» Listed entries:
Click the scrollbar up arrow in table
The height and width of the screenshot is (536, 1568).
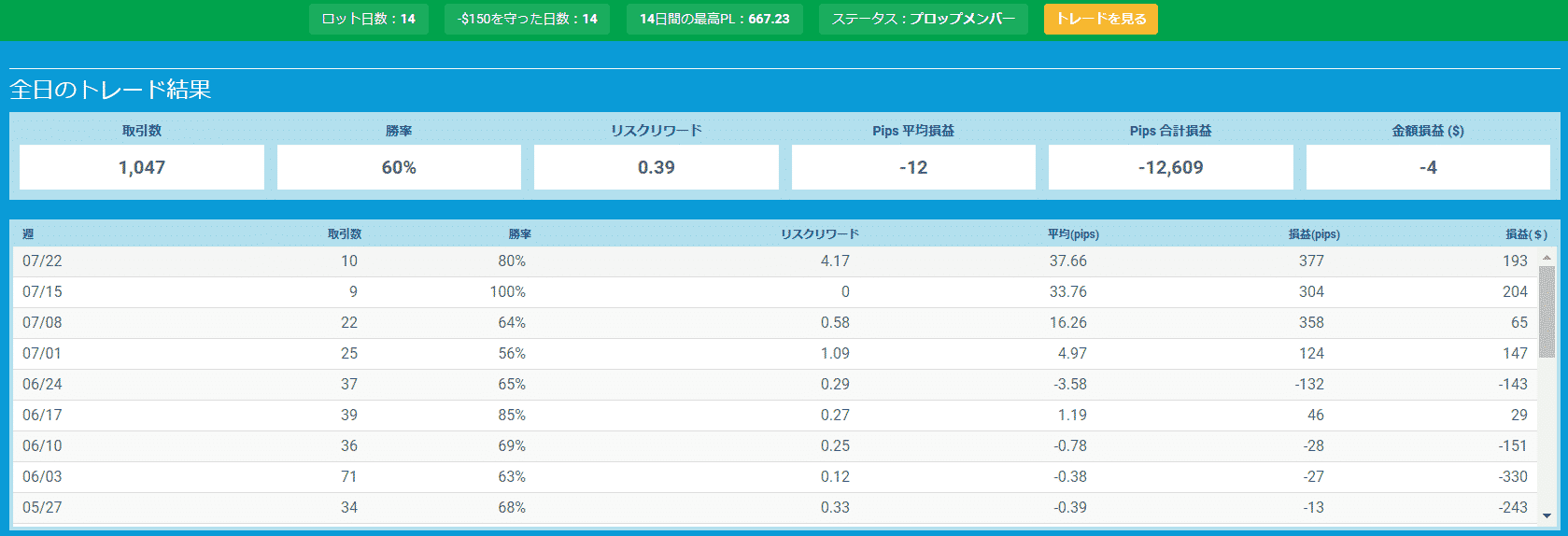(1547, 257)
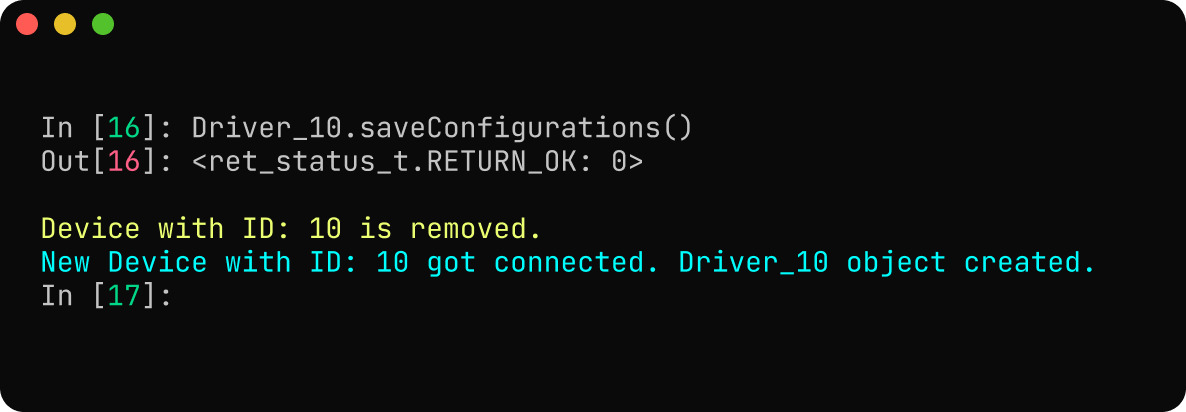The height and width of the screenshot is (412, 1186).
Task: Select the ret_status_t.RETURN_OK: 0 output
Action: 418,161
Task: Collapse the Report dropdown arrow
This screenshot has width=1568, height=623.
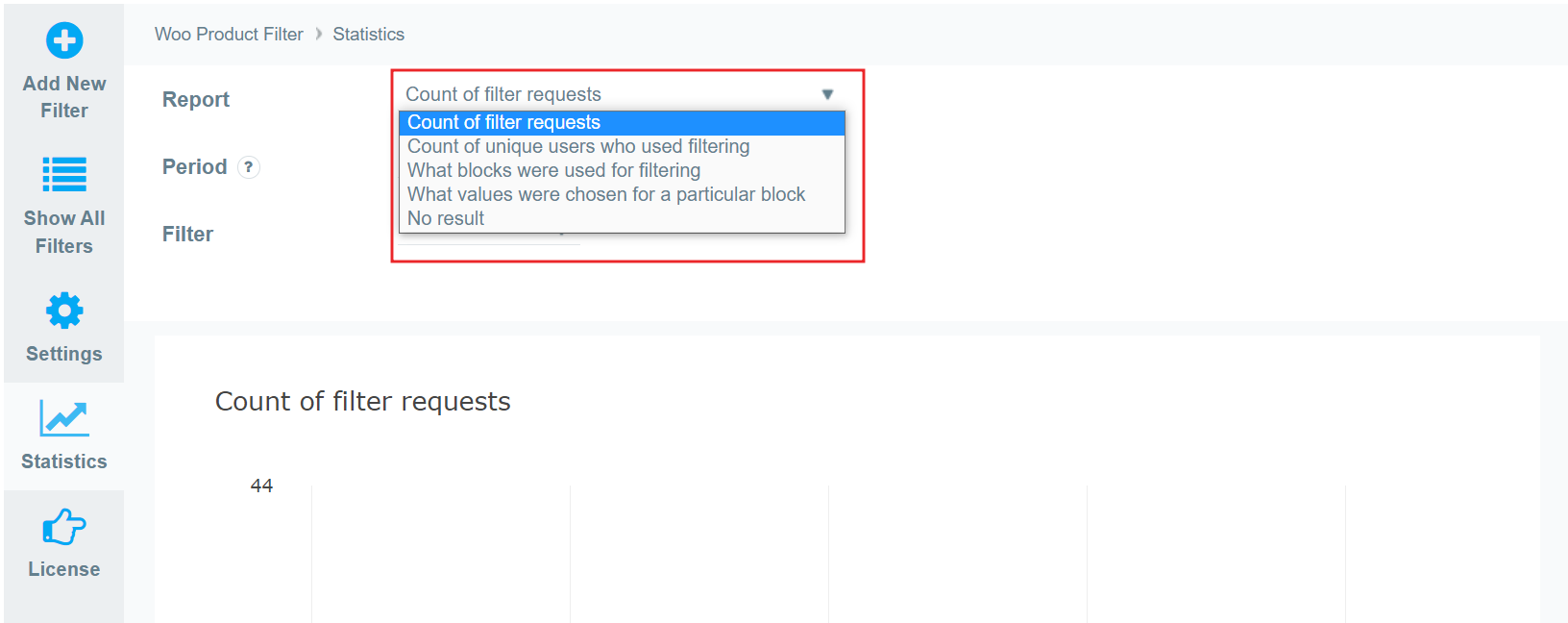Action: click(x=827, y=94)
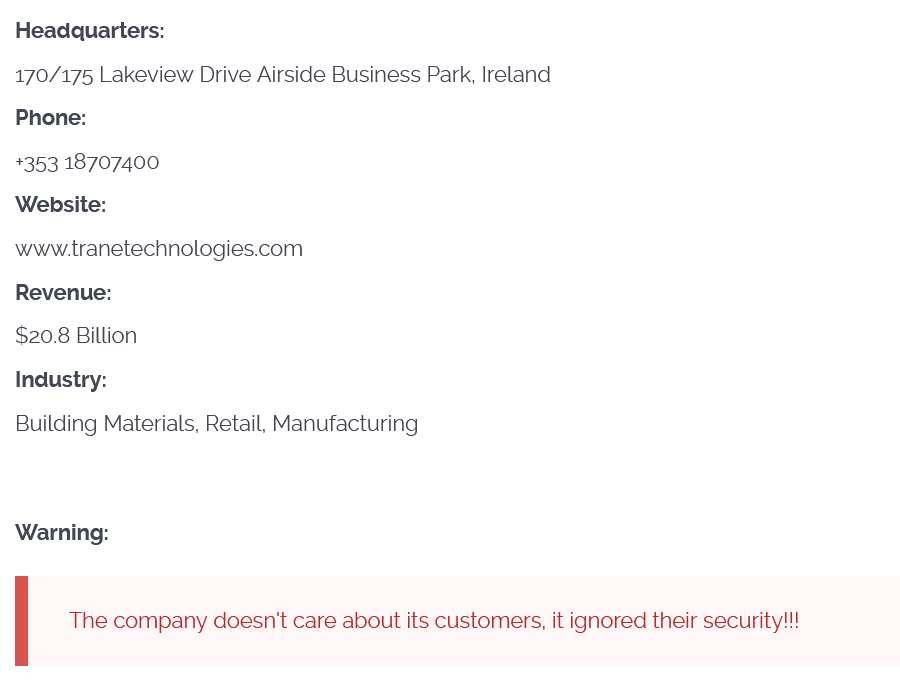Click the red warning message text
This screenshot has height=696, width=900.
[x=434, y=621]
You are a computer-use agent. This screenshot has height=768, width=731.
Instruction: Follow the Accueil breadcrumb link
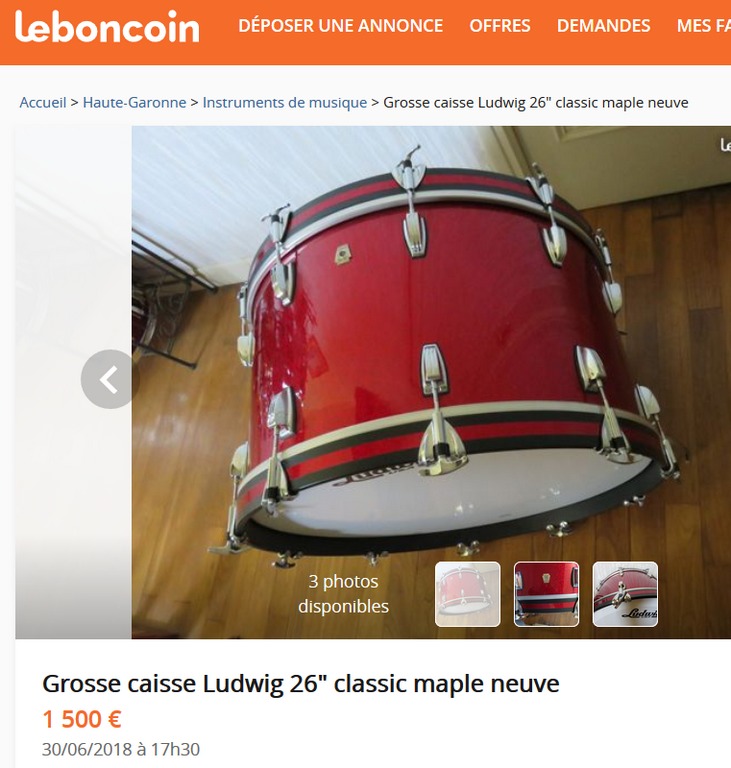[x=43, y=102]
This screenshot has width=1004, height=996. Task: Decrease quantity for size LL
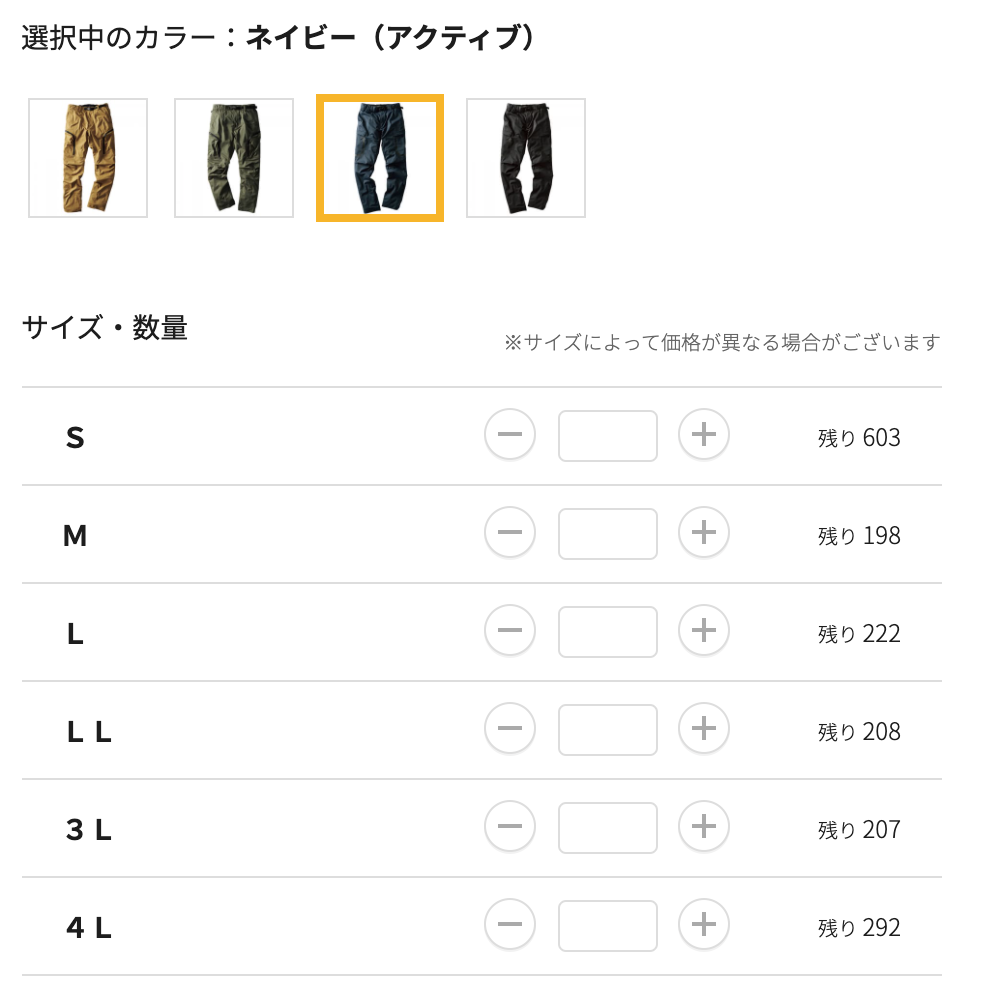tap(510, 729)
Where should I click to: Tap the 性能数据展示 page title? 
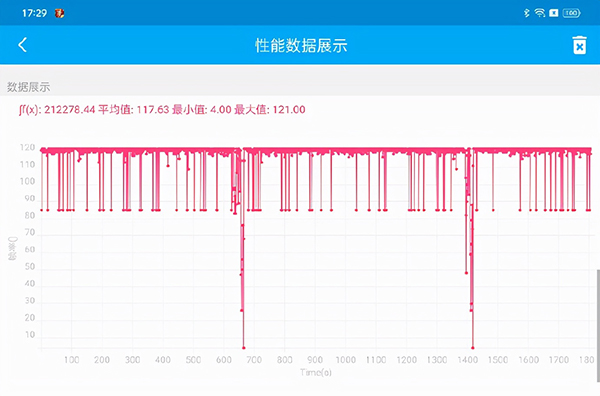(301, 45)
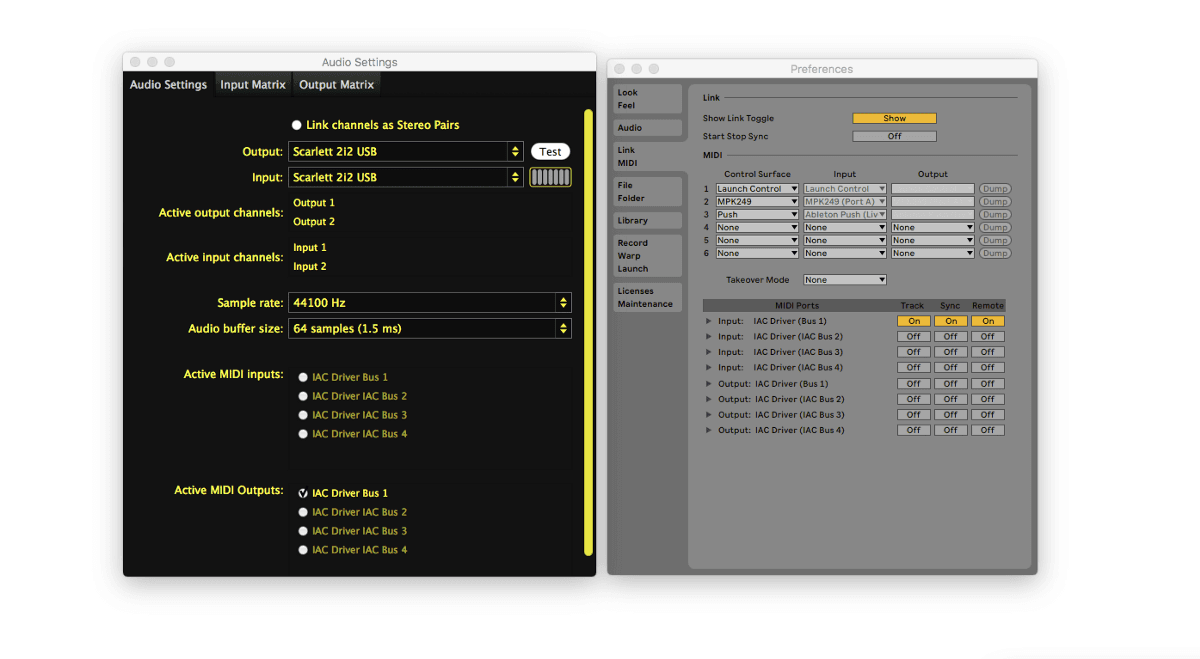Expand the IAC Driver Bus 1 input disclosure triangle
This screenshot has width=1200, height=659.
click(x=708, y=320)
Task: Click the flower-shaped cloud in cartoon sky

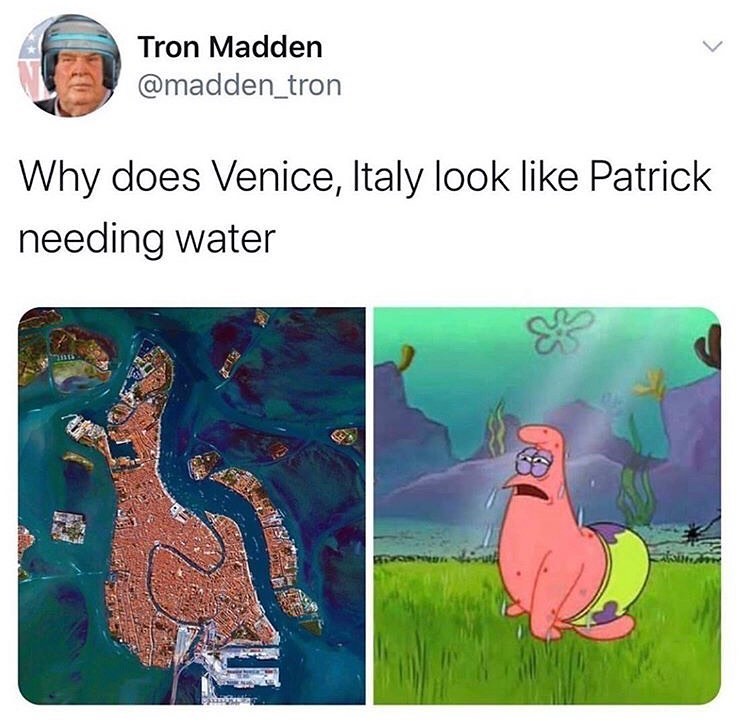Action: click(561, 330)
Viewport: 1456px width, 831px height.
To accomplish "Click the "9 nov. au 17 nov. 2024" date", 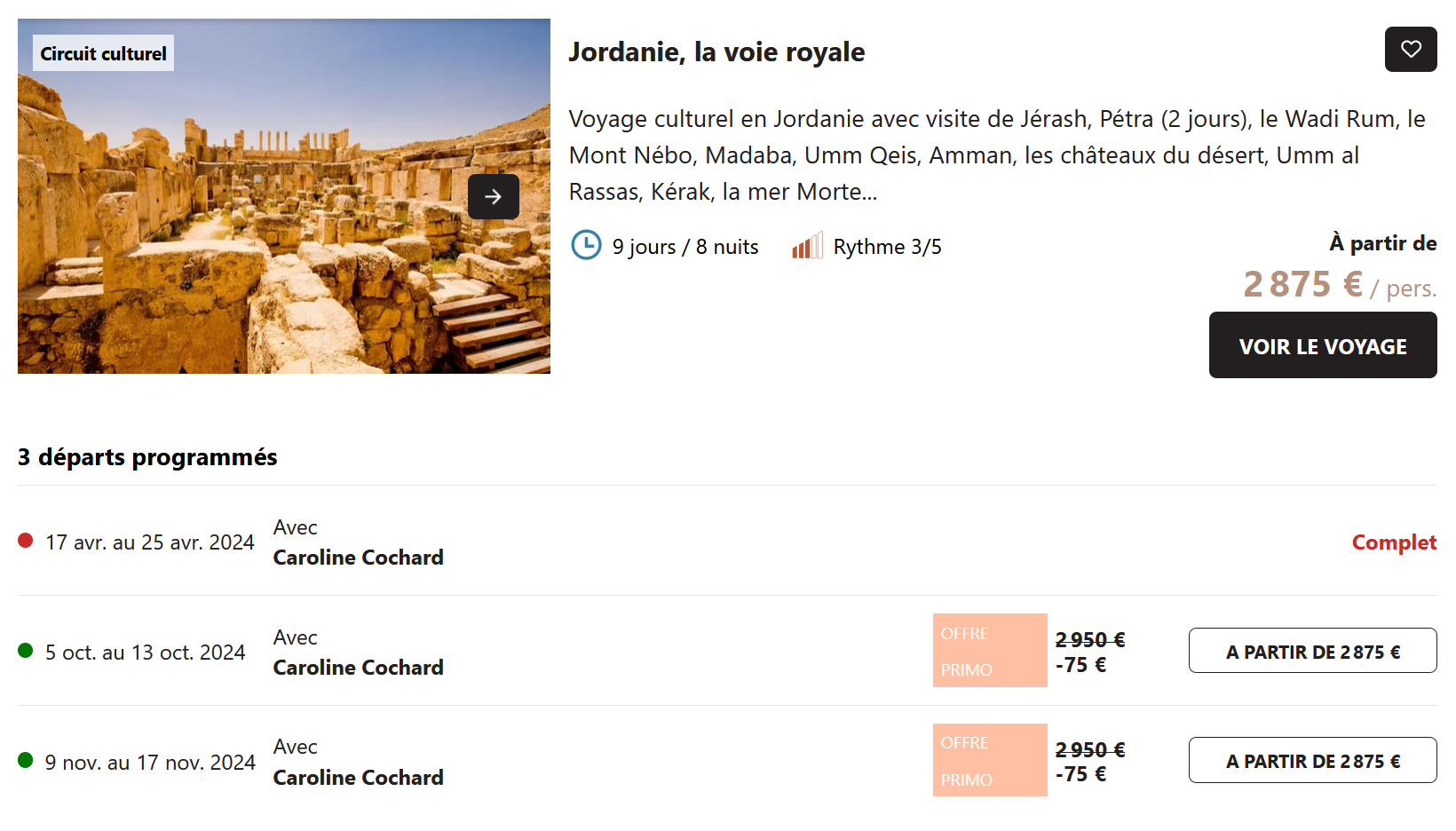I will point(150,763).
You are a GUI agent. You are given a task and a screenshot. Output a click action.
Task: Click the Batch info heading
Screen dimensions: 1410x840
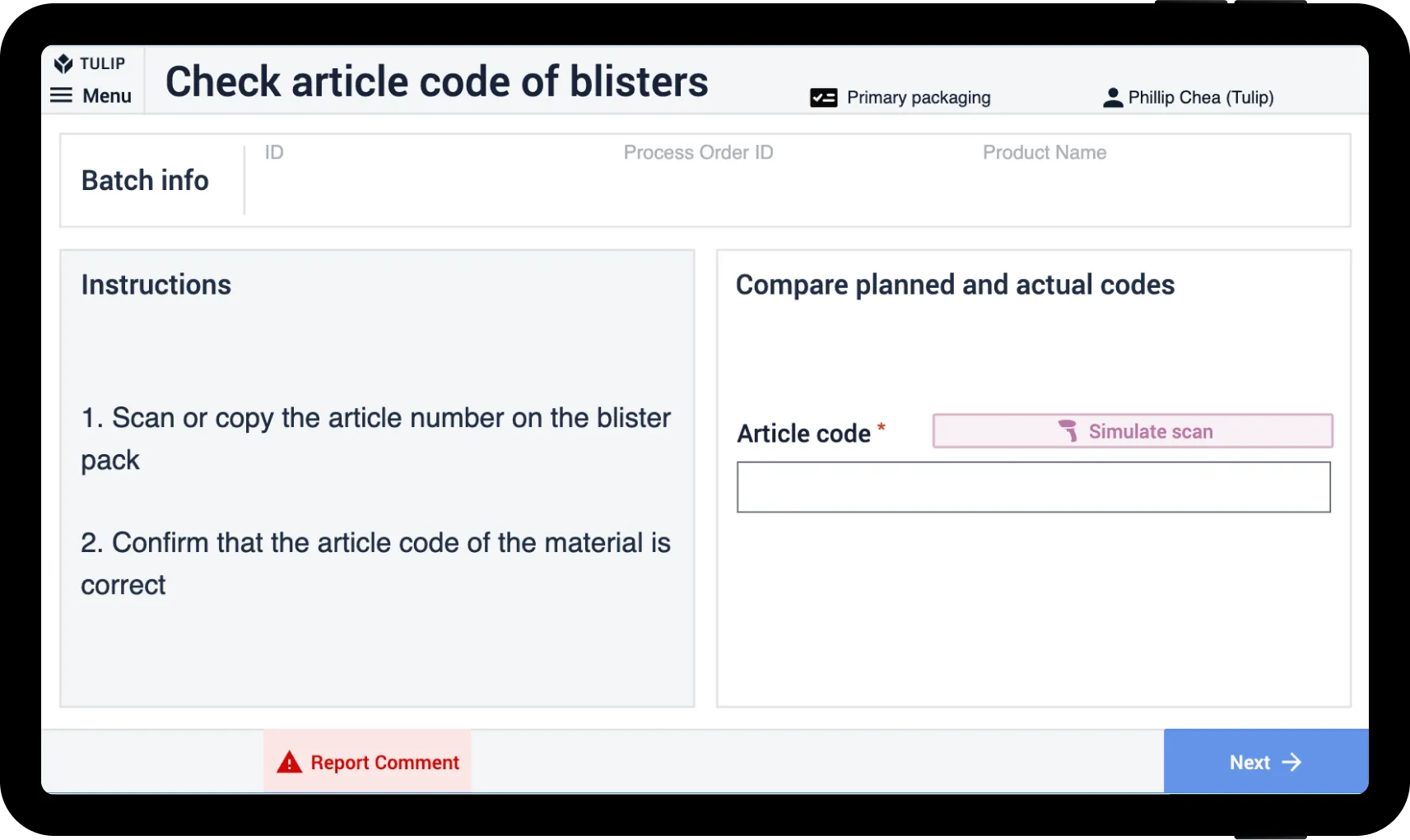tap(145, 180)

» Task:
Show the lines of the listing above with "agent".

» Solution for this problem:
You are a computer-use agent. This screenshot has height=768, width=731.
You are a GUI agent. You are given a task and a screenshot. Output a click action.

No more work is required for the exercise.